IHSG turun 1,31% ke 4.816 pada akhir perdagangan Senin (15/6)



KONTAN.CO.ID - JAKARTA. Indeks Harga Saham Gabungan (IHSG) turun di awal pekan setelah bertahan menguat di perdagangan terakhir pekan lalu. IHSG turun 1,31% ke 4.816,34 pada akhir perdagangan Senin (15/6) di Bursa Efek Indonesia (BEI).

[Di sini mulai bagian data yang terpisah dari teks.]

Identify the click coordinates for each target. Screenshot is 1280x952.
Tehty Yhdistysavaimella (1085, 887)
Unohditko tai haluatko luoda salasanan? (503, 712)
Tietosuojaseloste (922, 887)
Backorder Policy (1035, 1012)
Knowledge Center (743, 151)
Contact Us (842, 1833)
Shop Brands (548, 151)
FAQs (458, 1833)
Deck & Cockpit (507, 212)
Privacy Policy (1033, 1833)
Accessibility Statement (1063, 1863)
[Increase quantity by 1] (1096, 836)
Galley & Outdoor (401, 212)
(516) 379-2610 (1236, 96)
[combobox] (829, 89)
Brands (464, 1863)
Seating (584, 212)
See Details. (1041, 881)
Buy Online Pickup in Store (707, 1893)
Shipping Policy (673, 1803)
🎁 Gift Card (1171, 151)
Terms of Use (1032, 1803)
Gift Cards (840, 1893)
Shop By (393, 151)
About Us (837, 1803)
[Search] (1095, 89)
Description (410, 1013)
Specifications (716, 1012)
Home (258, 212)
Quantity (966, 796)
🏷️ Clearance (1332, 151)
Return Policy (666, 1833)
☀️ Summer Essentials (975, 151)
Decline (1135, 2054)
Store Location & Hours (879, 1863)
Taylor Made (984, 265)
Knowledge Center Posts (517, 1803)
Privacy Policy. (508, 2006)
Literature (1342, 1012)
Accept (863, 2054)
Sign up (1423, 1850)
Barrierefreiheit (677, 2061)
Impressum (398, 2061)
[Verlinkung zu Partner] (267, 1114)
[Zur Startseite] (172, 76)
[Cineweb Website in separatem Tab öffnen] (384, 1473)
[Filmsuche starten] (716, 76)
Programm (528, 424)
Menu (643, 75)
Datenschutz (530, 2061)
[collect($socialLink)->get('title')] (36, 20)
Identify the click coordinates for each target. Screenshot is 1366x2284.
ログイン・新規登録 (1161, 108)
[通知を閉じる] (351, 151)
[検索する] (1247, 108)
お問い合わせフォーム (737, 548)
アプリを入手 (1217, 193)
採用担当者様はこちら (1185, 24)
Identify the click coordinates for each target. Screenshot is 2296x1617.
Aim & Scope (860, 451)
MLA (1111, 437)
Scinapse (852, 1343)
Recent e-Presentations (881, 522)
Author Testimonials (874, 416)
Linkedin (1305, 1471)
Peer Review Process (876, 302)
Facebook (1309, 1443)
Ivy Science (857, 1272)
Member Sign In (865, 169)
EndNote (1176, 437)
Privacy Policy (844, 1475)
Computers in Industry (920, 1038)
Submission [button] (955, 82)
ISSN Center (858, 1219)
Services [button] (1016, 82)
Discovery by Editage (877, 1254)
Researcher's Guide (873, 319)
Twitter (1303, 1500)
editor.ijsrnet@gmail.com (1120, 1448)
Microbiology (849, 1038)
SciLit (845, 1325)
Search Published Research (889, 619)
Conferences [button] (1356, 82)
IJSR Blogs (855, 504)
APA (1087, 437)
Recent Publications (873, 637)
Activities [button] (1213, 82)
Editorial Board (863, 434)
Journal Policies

Bergerak di zona hijau pada sesi I, IHSG langsung terjun sepanjang perdagangan sesi II hari ini. Delapan indeks sektoral turun bersama dengan IHSG hari ini. Penurunan terbesar adalah indeks sektor keuangan, sebesar 2,77%. Sektor perkebunan turun 2,01%. Sektor tambang melemah 1,76%. Sektor industri dasar turun 1,26%

Indeks sektor konstruksi dan properti tergerus 1,11%. Sementara sektor aneka industri turun 1,09%. Indeks sektor perdagangan dan jasa turun 0,82% dan sektor manufaktur turun 0,41%.


Sedangkan dua sektor menguat pada akhir perdagangan hari ini. Sektor infrastruktur naik 0,33%. Sektor barang konsumsi menguat 0,23%.

Baca Juga: IHSG anjlok dalam sepekan lalu, hampir semua jenis reksadana catatkan kinerja negatif

Total volume transaksi bursa mencapai 8,65 miliar saham dengan nilai transaksi Rp 8,01 triliun. Sebanyak 288 turun harga. Ada 158 saham yang menguat dan 126 saham flat.

Top losers LQ45 hari ini adalah:

  • PT PP Tbk (PTPP) -6,32%
  • PT Bank Negara Indonesia Tbk (BBNI) -6,04%
  • PT Bank Tabungan Negara Tbk (BBTN) -5,78%
Top gainers LQ45 terdiri dari:

  • PT Ace Hardware Indonesia Tbk (ACES) 2,72%
  • PT Gudang Garam Tbk (GGRM) 2,44%
  • PT Telekomunikasi Indonesia Tbk (TLKM) 1,98%
Baca Juga: Tergelincir menit akhir sesi I, IHSG terkoreksi 0,06% mengekor jejak bursa Asia

Investor asing mencatat net sell Rp 712 miliar di seluruh pasar. Saham-saham dengan penjualan bersih terbesar asing adalah PT Telekomunikasi Indonesia Tbk (TLKM) Rp 206,3 miliar, PT Bank Central Asia Tbk (BBCA) Rp 118,1 miliar, dan PT Bank Rakyat Indonesia Tbk (BBRI) Rp 110,4 miliar.

Saham-saham dengan pembelian bersih terbesar asing adalah PT Indofood Sukses Makmur Tbk (INDF) Rp 41,5 miliar, PT Bank Mandiri Tbk (BMRI) Rp 38,5 miliar, dan PT MNC Investama Tbk (BHIT) Rp 26,6 miliar.